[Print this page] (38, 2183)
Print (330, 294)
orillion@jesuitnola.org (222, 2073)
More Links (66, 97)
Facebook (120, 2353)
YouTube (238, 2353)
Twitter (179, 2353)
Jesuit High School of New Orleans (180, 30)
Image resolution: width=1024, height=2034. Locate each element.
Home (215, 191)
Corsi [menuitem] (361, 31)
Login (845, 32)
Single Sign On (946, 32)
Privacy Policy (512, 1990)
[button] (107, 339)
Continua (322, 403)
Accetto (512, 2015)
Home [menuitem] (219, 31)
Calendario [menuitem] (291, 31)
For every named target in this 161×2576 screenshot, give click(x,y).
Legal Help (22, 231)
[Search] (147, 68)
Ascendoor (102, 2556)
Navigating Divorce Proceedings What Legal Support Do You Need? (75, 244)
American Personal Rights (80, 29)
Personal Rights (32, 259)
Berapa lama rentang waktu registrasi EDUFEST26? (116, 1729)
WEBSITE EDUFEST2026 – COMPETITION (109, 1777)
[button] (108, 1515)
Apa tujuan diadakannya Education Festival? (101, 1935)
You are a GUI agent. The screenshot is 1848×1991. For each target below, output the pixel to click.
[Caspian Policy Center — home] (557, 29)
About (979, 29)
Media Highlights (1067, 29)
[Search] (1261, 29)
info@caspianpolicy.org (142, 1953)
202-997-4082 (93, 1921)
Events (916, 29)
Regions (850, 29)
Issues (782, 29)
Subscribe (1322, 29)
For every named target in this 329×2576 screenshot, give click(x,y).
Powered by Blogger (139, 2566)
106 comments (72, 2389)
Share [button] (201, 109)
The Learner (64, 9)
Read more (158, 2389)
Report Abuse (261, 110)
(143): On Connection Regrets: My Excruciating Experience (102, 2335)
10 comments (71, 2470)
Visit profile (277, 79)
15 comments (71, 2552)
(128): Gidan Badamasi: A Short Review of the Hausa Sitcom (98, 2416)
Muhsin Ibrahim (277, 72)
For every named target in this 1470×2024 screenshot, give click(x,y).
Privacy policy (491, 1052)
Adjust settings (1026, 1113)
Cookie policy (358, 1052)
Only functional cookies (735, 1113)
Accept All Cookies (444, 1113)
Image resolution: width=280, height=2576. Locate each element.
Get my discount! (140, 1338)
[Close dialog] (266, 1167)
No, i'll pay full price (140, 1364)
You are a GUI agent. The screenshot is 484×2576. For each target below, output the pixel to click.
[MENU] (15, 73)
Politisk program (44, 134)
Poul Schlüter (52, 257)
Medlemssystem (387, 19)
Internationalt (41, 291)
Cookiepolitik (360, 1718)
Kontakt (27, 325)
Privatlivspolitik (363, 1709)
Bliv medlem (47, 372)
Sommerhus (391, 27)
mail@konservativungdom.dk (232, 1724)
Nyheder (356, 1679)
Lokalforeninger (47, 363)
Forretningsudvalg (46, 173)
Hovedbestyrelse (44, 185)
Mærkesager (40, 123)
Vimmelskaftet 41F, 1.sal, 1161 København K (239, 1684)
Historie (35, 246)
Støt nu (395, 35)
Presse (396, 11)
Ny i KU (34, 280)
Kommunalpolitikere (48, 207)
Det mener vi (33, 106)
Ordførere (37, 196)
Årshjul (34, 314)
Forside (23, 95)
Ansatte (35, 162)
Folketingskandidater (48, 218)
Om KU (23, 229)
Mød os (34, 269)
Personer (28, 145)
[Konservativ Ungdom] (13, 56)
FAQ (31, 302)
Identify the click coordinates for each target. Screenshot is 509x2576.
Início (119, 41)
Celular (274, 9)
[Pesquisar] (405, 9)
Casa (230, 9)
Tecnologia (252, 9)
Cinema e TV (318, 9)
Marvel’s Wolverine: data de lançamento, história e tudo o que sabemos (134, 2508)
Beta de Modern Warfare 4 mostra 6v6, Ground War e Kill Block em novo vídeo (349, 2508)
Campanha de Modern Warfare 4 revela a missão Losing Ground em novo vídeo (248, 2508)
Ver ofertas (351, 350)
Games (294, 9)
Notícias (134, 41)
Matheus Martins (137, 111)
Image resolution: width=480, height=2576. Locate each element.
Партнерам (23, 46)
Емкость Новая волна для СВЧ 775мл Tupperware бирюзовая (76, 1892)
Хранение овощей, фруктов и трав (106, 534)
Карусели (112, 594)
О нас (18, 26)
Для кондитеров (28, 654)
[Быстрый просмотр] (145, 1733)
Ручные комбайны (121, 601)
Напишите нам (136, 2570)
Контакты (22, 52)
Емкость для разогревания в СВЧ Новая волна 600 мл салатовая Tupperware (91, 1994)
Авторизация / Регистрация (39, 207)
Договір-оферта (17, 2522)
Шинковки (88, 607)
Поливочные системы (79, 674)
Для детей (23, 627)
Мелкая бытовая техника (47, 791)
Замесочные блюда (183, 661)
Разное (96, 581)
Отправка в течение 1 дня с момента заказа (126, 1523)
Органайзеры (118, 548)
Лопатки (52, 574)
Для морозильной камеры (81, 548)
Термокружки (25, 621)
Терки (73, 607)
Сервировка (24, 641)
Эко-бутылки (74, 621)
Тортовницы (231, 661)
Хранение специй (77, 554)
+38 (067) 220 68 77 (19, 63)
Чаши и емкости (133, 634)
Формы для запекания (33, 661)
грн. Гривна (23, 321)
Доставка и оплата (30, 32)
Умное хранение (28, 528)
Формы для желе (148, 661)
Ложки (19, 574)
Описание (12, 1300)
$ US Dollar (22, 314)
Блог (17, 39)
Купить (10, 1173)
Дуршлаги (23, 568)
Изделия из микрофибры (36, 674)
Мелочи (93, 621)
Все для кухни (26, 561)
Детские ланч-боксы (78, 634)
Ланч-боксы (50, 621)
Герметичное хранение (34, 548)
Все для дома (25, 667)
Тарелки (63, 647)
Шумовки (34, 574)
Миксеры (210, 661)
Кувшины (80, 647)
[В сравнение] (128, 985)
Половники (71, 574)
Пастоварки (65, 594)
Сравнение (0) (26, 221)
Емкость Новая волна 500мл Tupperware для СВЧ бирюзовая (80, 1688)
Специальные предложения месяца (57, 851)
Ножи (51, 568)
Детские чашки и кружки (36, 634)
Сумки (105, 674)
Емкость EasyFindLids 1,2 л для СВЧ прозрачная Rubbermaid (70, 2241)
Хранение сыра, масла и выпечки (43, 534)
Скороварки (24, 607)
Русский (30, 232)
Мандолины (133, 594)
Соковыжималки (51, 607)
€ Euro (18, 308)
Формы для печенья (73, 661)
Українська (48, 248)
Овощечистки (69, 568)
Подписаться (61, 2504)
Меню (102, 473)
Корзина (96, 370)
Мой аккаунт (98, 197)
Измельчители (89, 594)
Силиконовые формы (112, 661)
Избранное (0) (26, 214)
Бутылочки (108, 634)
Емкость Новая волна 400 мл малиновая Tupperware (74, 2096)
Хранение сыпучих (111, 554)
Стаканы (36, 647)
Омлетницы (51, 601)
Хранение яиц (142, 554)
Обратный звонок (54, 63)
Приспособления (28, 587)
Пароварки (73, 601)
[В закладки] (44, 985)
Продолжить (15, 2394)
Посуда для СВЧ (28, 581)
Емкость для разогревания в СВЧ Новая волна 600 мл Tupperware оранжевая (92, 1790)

▶ [Task prompt]
For every record above, print an exact copy.

▶ [Written response]
[Print this page] (38, 2183)
Print (330, 294)
orillion@jesuitnola.org (222, 2073)
More Links (66, 97)
Facebook (120, 2353)
YouTube (238, 2353)
Twitter (179, 2353)
Jesuit High School of New Orleans (180, 30)
Image resolution: width=1024, height=2034. Locate each element.
Home (215, 191)
Corsi [menuitem] (361, 31)
Login (845, 32)
Single Sign On (946, 32)
Privacy Policy (512, 1990)
[button] (107, 339)
Continua (322, 403)
Accetto (512, 2015)
Home [menuitem] (219, 31)
Calendario [menuitem] (291, 31)
For every named target in this 161×2576 screenshot, give click(x,y).
Legal Help (22, 231)
[Search] (147, 68)
Ascendoor (102, 2556)
Navigating Divorce Proceedings What Legal Support Do You Need? (75, 244)
American Personal Rights (80, 29)
Personal Rights (32, 259)
Berapa lama rentang waktu registrasi EDUFEST26? (116, 1729)
WEBSITE EDUFEST2026 – COMPETITION (109, 1777)
[button] (108, 1515)
Apa tujuan diadakannya Education Festival? (101, 1935)
You are a GUI agent. The screenshot is 1848×1991. For each target below, output the pixel to click.
[Caspian Policy Center — home] (557, 29)
About (979, 29)
Media Highlights (1067, 29)
[Search] (1261, 29)
info@caspianpolicy.org (142, 1953)
202-997-4082 (93, 1921)
Events (916, 29)
Regions (850, 29)
Issues (782, 29)
Subscribe (1322, 29)
For every named target in this 329×2576 screenshot, give click(x,y).
Powered by Blogger (139, 2566)
106 comments (72, 2389)
Share [button] (201, 109)
The Learner (64, 9)
Read more (158, 2389)
Report Abuse (261, 110)
(143): On Connection Regrets: My Excruciating Experience (102, 2335)
10 comments (71, 2470)
Visit profile (277, 79)
15 comments (71, 2552)
(128): Gidan Badamasi: A Short Review of the Hausa Sitcom (98, 2416)
Muhsin Ibrahim (277, 72)
For every named target in this 1470×2024 screenshot, give click(x,y).
Privacy policy (491, 1052)
Adjust settings (1026, 1113)
Cookie policy (358, 1052)
Only functional cookies (735, 1113)
Accept All Cookies (444, 1113)
Image resolution: width=280, height=2576. Locate each element.
Get my discount! (140, 1338)
[Close dialog] (266, 1167)
No, i'll pay full price (140, 1364)
You are a GUI agent. The screenshot is 484×2576. For each target below, output the pixel to click.
[MENU] (15, 73)
Politisk program (44, 134)
Poul Schlüter (52, 257)
Medlemssystem (387, 19)
Internationalt (41, 291)
Cookiepolitik (360, 1718)
Kontakt (27, 325)
Privatlivspolitik (363, 1709)
Bliv medlem (47, 372)
Sommerhus (391, 27)
mail@konservativungdom.dk (232, 1724)
Nyheder (356, 1679)
Lokalforeninger (47, 363)
Forretningsudvalg (46, 173)
Hovedbestyrelse (44, 185)
Mærkesager (40, 123)
Vimmelskaftet 41F, 1.sal, 1161 København K (239, 1684)
Historie (35, 246)
Støt nu (395, 35)
Presse (396, 11)
Ny i KU (34, 280)
Kommunalpolitikere (48, 207)
Det mener vi (33, 106)
Ordførere (37, 196)
Årshjul (34, 314)
Forside (23, 95)
Ansatte (35, 162)
Folketingskandidater (48, 218)
Om KU (23, 229)
Mød os (34, 269)
Personer (28, 145)
[Konservativ Ungdom] (13, 56)
FAQ (31, 302)
Identify the click coordinates for each target. Screenshot is 509x2576.
Início (119, 41)
Celular (274, 9)
[Pesquisar] (405, 9)
Casa (230, 9)
Tecnologia (252, 9)
Cinema e TV (318, 9)
Marvel’s Wolverine: data de lançamento, história e tudo o que sabemos (134, 2508)
Beta de Modern Warfare 4 mostra 6v6, Ground War e Kill Block em novo vídeo (349, 2508)
Campanha de Modern Warfare 4 revela a missão Losing Ground em novo vídeo (248, 2508)
Ver ofertas (351, 350)
Games (294, 9)
Notícias (134, 41)
Matheus Martins (137, 111)
Image resolution: width=480, height=2576. Locate each element.
Партнерам (23, 46)
Емкость Новая волна для СВЧ 775мл Tupperware бирюзовая (76, 1892)
Хранение овощей, фруктов и трав (106, 534)
Карусели (112, 594)
О нас (18, 26)
Для кондитеров (28, 654)
[Быстрый просмотр] (145, 1733)
Ручные комбайны (121, 601)
Напишите нам (136, 2570)
Контакты (22, 52)
Емкость для разогревания в СВЧ Новая волна 600 мл салатовая Tupperware (91, 1994)
Авторизация / Регистрация (39, 207)
Договір-оферта (17, 2522)
Шинковки (88, 607)
Поливочные системы (79, 674)
Для детей (23, 627)
Мелкая бытовая техника (47, 791)
Замесочные блюда (183, 661)
Разное (96, 581)
Отправка в течение 1 дня с момента заказа (126, 1523)
Органайзеры (118, 548)
Лопатки (52, 574)
Для морозильной камеры (81, 548)
Термокружки (25, 621)
Терки (73, 607)
Сервировка (24, 641)
Эко-бутылки (74, 621)
Тортовницы (231, 661)
Хранение специй (77, 554)
+38 (067) 220 68 77 (19, 63)
Чаши и емкости (133, 634)
Формы для запекания (33, 661)
грн. Гривна (23, 321)
Доставка и оплата (30, 32)
Умное хранение (28, 528)
Формы для желе (148, 661)
Ложки (19, 574)
Описание (12, 1300)
$ US Dollar (22, 314)
Блог (17, 39)
Купить (10, 1173)
Дуршлаги (23, 568)
Изделия из микрофибры (36, 674)
Мелочи (93, 621)
Все для кухни (26, 561)
Детские ланч-боксы (78, 634)
Ланч-боксы (50, 621)
Герметичное хранение (34, 548)
Все для дома (25, 667)
Тарелки (63, 647)
Шумовки (34, 574)
Миксеры (210, 661)
Кувшины (80, 647)
[В сравнение] (128, 985)
Половники (71, 574)
Пастоварки (65, 594)
Сравнение (0) (26, 221)
Емкость Новая волна 500мл Tupperware для СВЧ бирюзовая (80, 1688)
Специальные предложения месяца (57, 851)
Ножи (51, 568)
Детские чашки и кружки (36, 634)
Сумки (105, 674)
Емкость EasyFindLids 1,2 л для СВЧ прозрачная Rubbermaid (70, 2241)
Хранение сыра, масла и выпечки (43, 534)
Скороварки (24, 607)
Русский (30, 232)
Мандолины (133, 594)
Соковыжималки (51, 607)
€ Euro (18, 308)
Формы для печенья (73, 661)
Українська (48, 248)
Овощечистки (69, 568)
Подписаться (61, 2504)
Меню (102, 473)
Корзина (96, 370)
Мой аккаунт (98, 197)
Измельчители (89, 594)
Силиконовые формы (112, 661)
Избранное (0) (26, 214)
Бутылочки (108, 634)
Емкость Новая волна 400 мл малиновая Tupperware (74, 2096)
Хранение сыпучих (111, 554)
Стаканы (36, 647)
Омлетницы (51, 601)
Хранение яиц (142, 554)
Обратный звонок (54, 63)
Приспособления (28, 587)
Пароварки (73, 601)
[В закладки] (44, 985)
Продолжить (15, 2394)
Посуда для СВЧ (28, 581)
Емкость для разогревания в СВЧ Новая волна 600 мл Tupperware оранжевая (92, 1790)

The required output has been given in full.